Saturday, August 11, 2012

John Adams ... "His Rotundity"

After George Washington was inaugurated as the first president of the United States, Congress – especially the Senate – witnessed heated debate on how he should be addressed.  Vice President John Adams, with a reputation for at least a bit of vanity in his personal view of life, argued fervently for a grand title befitting his view of the great dignity of the office and the respect that it should receive.  He and a few others suggested titles including the terms “His Majesty” and “His Excellency” in one form or another.  And a committee appointed to resolve the issue seemed to agree, recommending “His Highness the President of the United States of America and Protector of Rights of the Same.”

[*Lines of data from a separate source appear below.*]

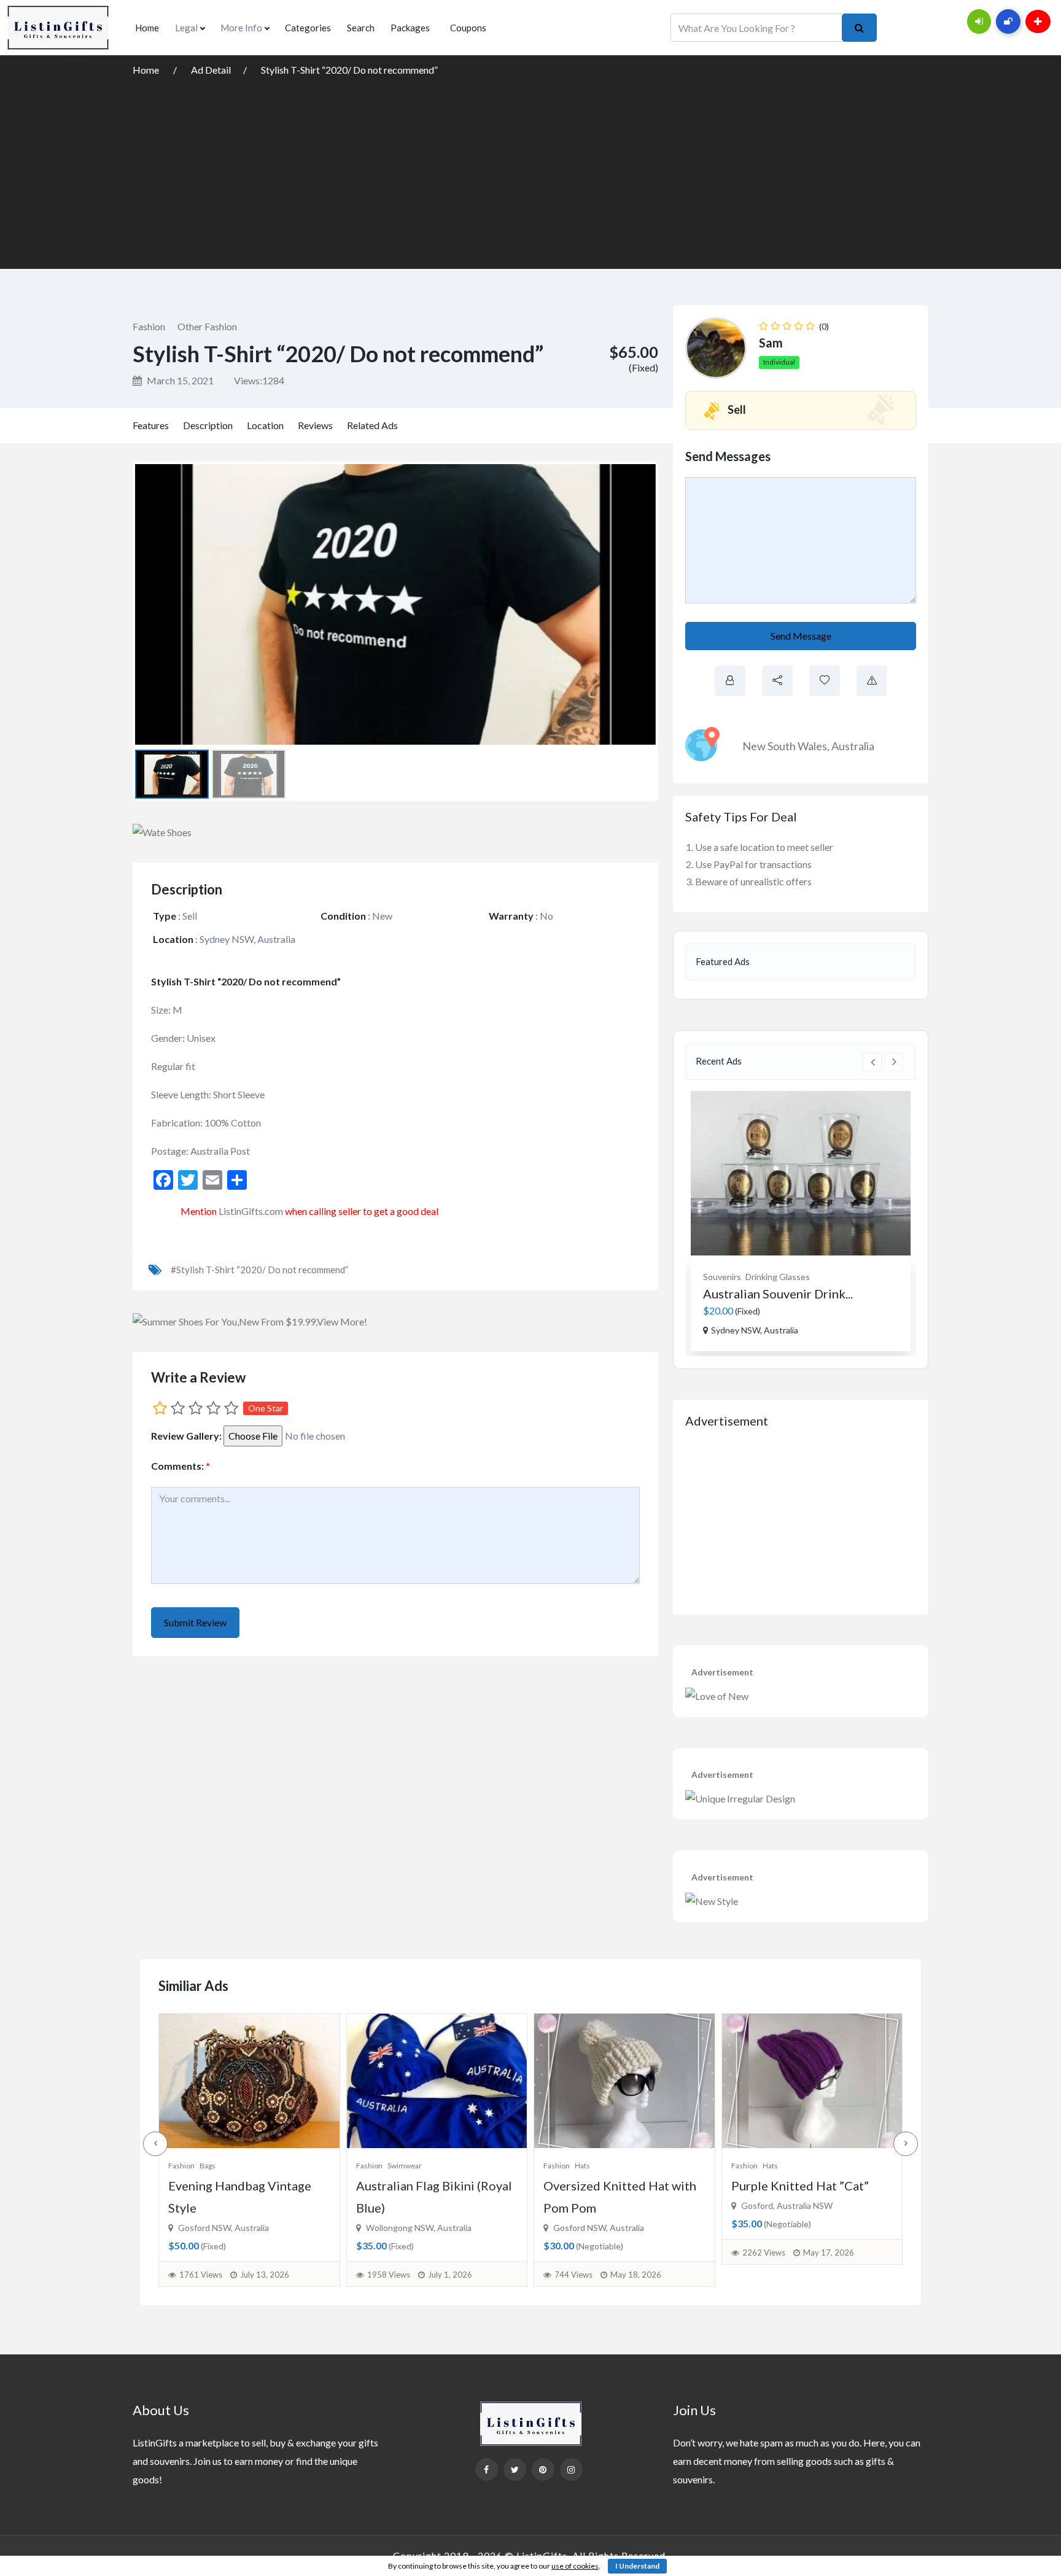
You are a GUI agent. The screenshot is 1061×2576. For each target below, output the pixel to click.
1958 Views (388, 2274)
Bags (208, 2165)
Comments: (180, 1466)
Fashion (149, 326)
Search (361, 27)
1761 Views (200, 2274)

But others in Congress, such as Virginia Representative and future president James Madison, thought a less pretentious title would be better for the country. And soon, Adams’ unyielding support for an imposing, majestic title soon made him something of a joke on the issue, even among his friends.  One senator, Ralph Izard of South Carolina, suggested that the rather short, heavy-set Adams be himself called “His Rotundity,” and the joke spread throughout the chamber.

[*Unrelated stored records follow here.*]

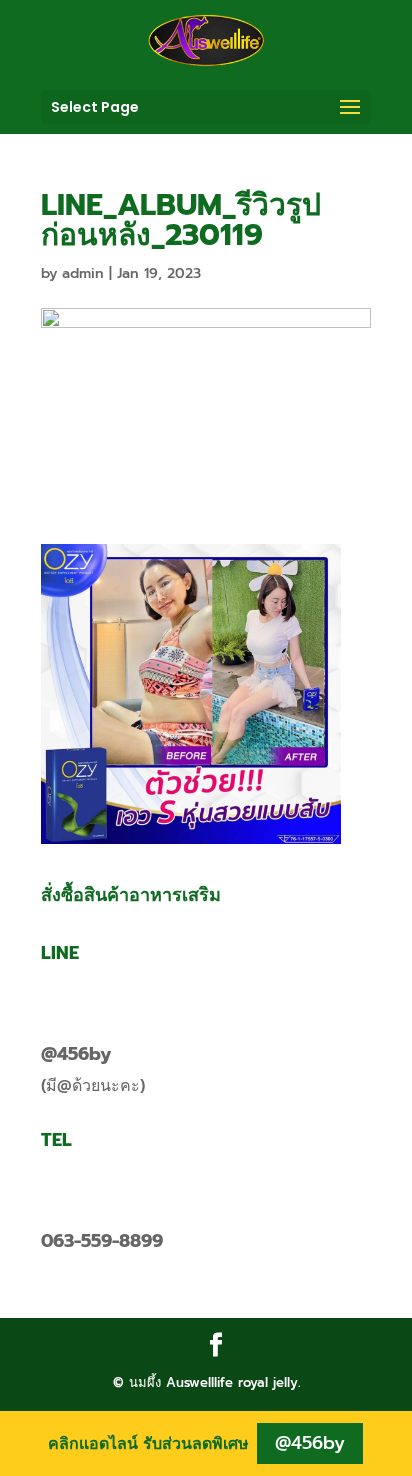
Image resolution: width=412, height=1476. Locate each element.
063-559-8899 (102, 1241)
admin (83, 273)
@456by (76, 1054)
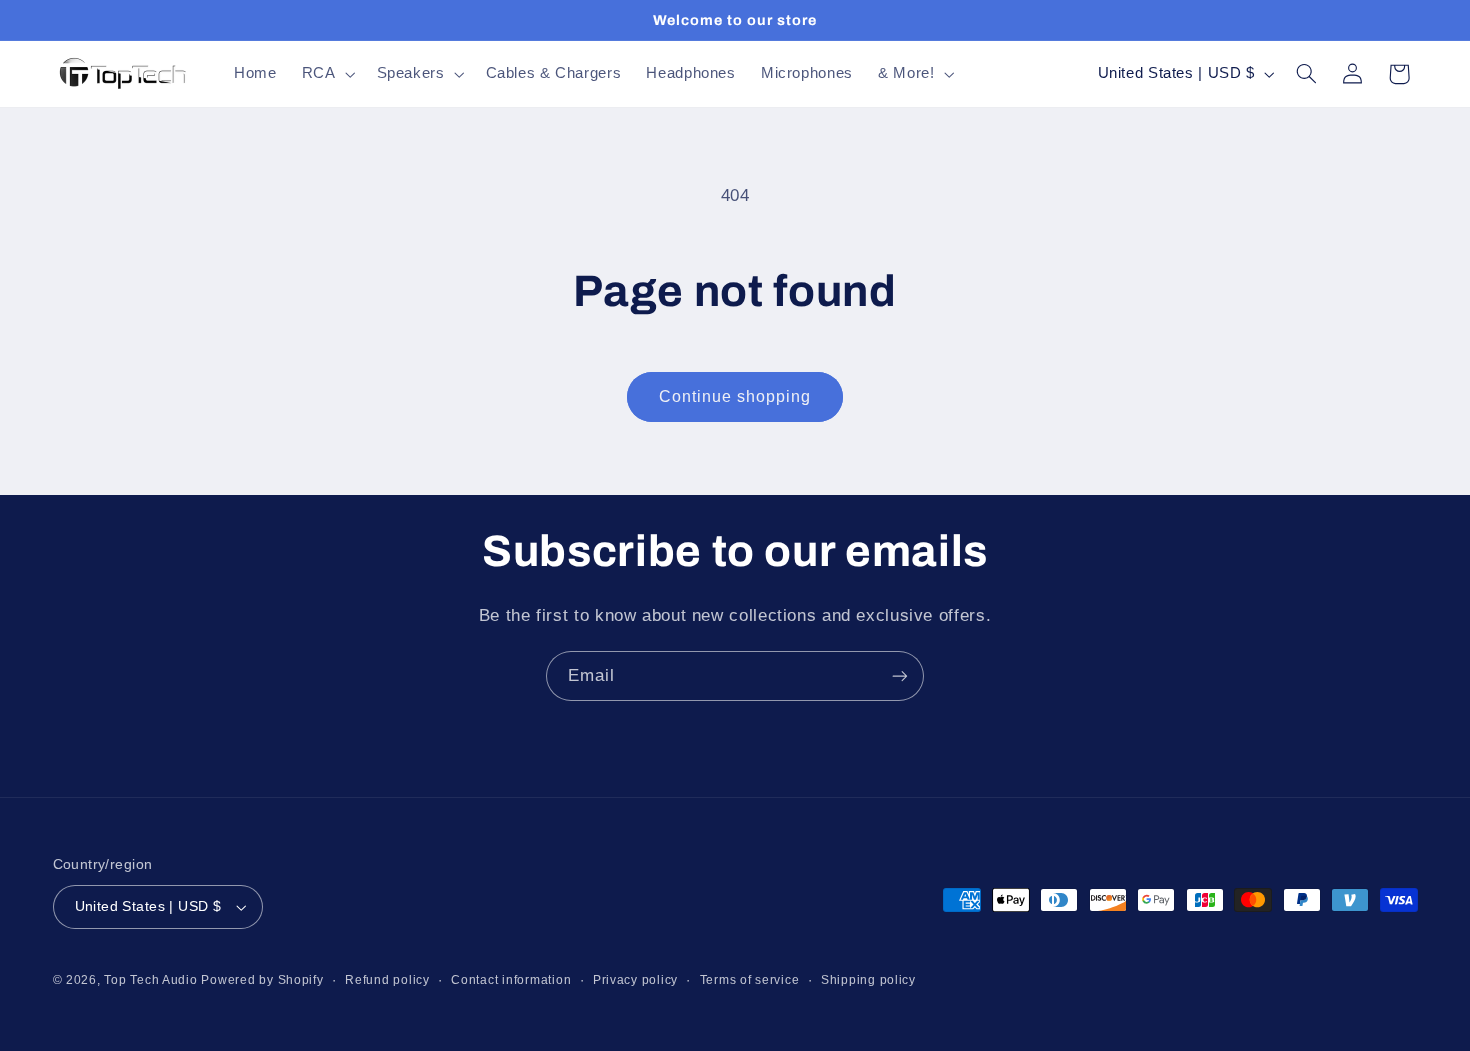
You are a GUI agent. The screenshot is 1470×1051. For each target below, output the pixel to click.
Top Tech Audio (152, 980)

Members of the U.S. House of Representatives also had fun at Adams’ expense. In his 2001 biography entitled John Adams, author David McCullough wrote that Representatives John Page of Virginia and Thomas Tucker of South Carolina amused themselves with humorous notes to each other during the too-long debates on the issue.  Speaking of Adams, Tucker wrote to Page, “In gravity clad, He has nought in his head, But visions of Nobels and Kings.” Responded Page: “I’ll tell in a trice –, ‘Tis old Daddy Vice, Who carries of pride as ass-load; Who turns up his nose, Wherever he goes, With vanity swelled like a toad.”

Despite his considerable prominence even among those who laughed at his personality quirks, Adams lost this battle. Both the House and the Senate voted to address Washington and future presidents as "The President of the United States."